Yang Dikerjakan –
1. Tuliskan kembali bagian teks tentang sejarah kebangsaan, mulai dari "Sandra Pannell (2006)" dan berakhir pada "proses menjadi Indonesia.".
2. Dalam teks tentang sejarah kebangsaan, siapa yang menunjukkan bahwa masyarakat adat di Maluku Tenggara kerap mengalami negara secara berbeda?
3. Ubah paragraf yang diawali "Narasi sejarah tidak boleh" dalam teks tentang sejarah kebangsaan menjadi daftar singkat yang memuat fakta utamanya.

Sandra Pannell (2006) bahkan menunjukkan bahwa masyarakat adat di Maluku Tenggara kerap mengalami negara secara berbeda, bahkan dalam bentuk resistensi.

Oleh karena itu, sejarah kebangsaan yang inklusif harus memberi ruang bagi keberagaman perspektif, tanpa kehilangan orientasi dalam kerangka formasi identitas nasional dan proses menjadi Indonesia.

Sejarah kebangsaan Indonesia yang inklusif dan multivokal harus mengakui bahwa bangsa ini adalah komunitas terbayang yang terus mengalami proses formasi, sebagaimana dikemukakan oleh Anderson.

Narasi sejarah tidak boleh bersifat sentralistik dan monolitik, melainkan perlu membuka ruang bagi kajian-kajian regional, kelompok marginal, naskah tradisional, serta dinamika agama-politik untuk memperkaya perspektif.

Bahan Tersedia –
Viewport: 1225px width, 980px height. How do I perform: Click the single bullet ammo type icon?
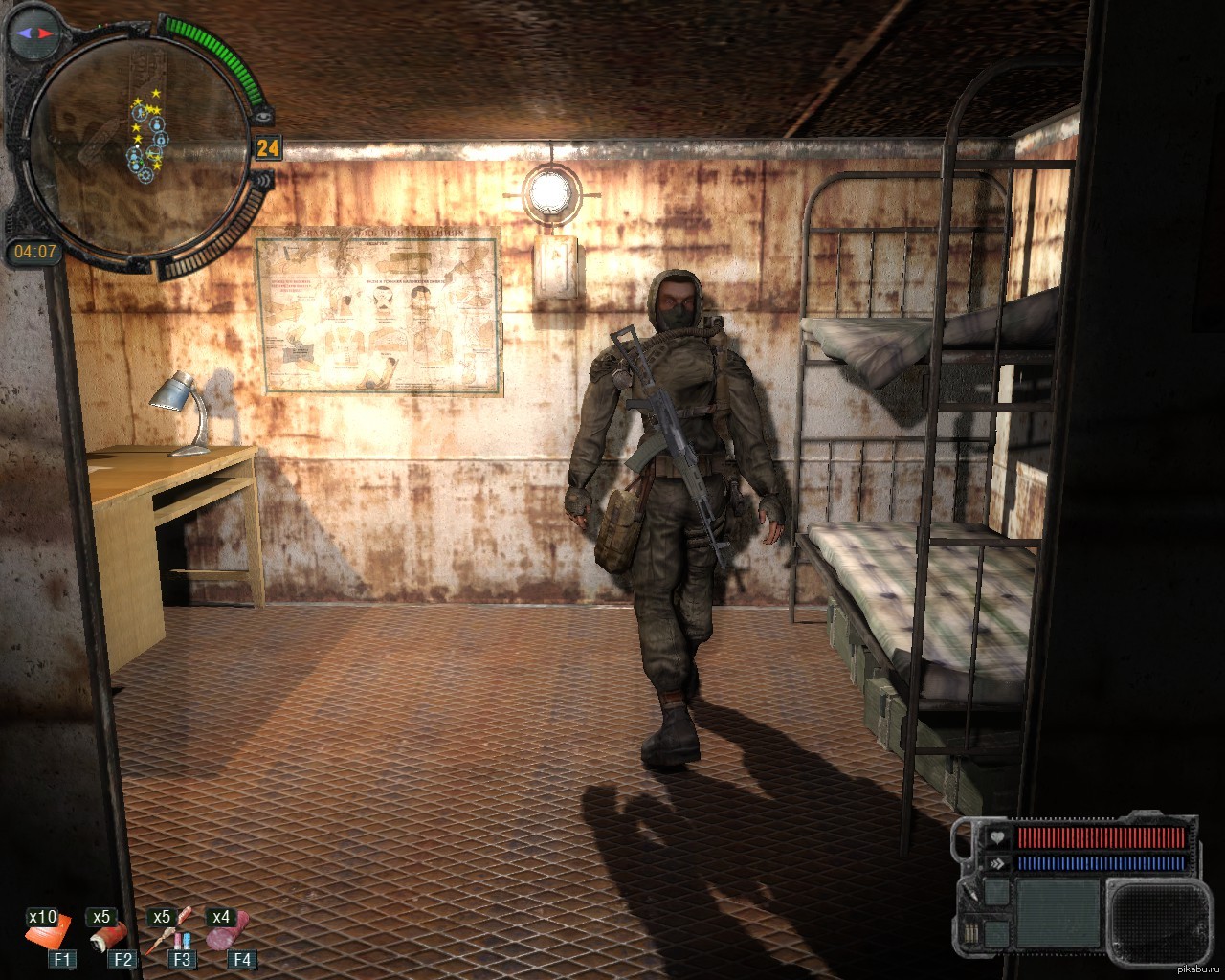[x=970, y=894]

Daftar Jawaban –
1.
Sandra Pannell (2006) bahkan menunjukkan bahwa masyarakat adat di Maluku Tenggara kerap mengalami negara secara berbeda, bahkan dalam bentuk resistensi.

Oleh karena itu, sejarah kebangsaan yang inklusif harus memberi ruang bagi keberagaman perspektif, tanpa kehilangan orientasi dalam kerangka formasi identitas nasional dan proses menjadi Indonesia.

2. Sandra Pannell (2006).

3.
- Narasi sejarah tidak boleh sentralistik dan monolitik.
- Narasi sejarah perlu membuka ruang bagi kajian regional, kelompok marginal, naskah tradisional, serta dinamika agama-politik.
- Tujuannya untuk memperkaya perspektif.